======== Data for this task

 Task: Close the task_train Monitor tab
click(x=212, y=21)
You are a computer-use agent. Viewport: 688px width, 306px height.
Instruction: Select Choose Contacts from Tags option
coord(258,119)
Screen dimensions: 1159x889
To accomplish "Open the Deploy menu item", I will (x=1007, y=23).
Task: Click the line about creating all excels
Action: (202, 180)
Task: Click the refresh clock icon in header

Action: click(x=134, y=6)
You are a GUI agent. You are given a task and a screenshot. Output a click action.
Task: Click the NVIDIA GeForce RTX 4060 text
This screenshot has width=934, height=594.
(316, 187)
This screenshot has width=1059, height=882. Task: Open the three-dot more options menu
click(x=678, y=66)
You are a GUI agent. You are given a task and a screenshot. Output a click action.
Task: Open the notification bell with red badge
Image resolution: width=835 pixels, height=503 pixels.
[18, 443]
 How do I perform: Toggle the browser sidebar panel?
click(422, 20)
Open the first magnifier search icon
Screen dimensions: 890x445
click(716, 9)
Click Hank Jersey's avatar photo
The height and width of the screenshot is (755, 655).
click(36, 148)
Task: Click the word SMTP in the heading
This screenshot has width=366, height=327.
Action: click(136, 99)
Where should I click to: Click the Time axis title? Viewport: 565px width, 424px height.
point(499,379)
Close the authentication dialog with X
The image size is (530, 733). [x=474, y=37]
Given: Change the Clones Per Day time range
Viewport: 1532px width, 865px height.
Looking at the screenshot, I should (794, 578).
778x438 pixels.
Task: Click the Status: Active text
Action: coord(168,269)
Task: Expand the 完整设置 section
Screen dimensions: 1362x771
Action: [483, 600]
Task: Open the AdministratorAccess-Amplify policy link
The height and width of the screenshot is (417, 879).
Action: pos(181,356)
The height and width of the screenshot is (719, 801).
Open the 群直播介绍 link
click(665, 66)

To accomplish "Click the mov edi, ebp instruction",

================

Can you copy the rows character for character, from the line with "You are a computer-use" through the end of the rows?

You are a computer-use agent. Viewport: 688px width, 306px height.
Instruction: Select Choose Contacts from Tags option
coord(258,119)
Screen dimensions: 1159x889
To accomplish "Open the Deploy menu item", I will (x=1007, y=23).
Task: Click the line about creating all excels
Action: (202, 180)
Task: Click the refresh clock icon in header

Action: click(x=134, y=6)
You are a GUI agent. You are given a task and a screenshot. Output a click action.
Task: Click the NVIDIA GeForce RTX 4060 text
This screenshot has width=934, height=594.
(316, 187)
This screenshot has width=1059, height=882. Task: Open the three-dot more options menu
click(x=678, y=66)
You are a GUI agent. You are given a task and a screenshot. Output a click action.
Task: Open the notification bell with red badge
Image resolution: width=835 pixels, height=503 pixels.
[18, 443]
 How do I perform: Toggle the browser sidebar panel?
click(422, 20)
Open the first magnifier search icon
Screen dimensions: 890x445
click(716, 9)
Click Hank Jersey's avatar photo
The height and width of the screenshot is (755, 655).
click(36, 148)
Task: Click the word SMTP in the heading
This screenshot has width=366, height=327.
Action: click(136, 99)
Where should I click to: Click the Time axis title? Viewport: 565px width, 424px height.
point(499,379)
Close the authentication dialog with X
The image size is (530, 733). [x=474, y=37]
Given: Change the Clones Per Day time range
Viewport: 1532px width, 865px height.
Looking at the screenshot, I should (794, 578).
778x438 pixels.
Task: Click the Status: Active text
Action: coord(168,269)
Task: Expand the 完整设置 section
Screen dimensions: 1362x771
Action: [483, 600]
Task: Open the AdministratorAccess-Amplify policy link
The height and width of the screenshot is (417, 879).
Action: pos(181,356)
The height and width of the screenshot is (719, 801).
Open the 群直播介绍 link
click(665, 66)

To accomplish "Click the mov edi, ebp instruction",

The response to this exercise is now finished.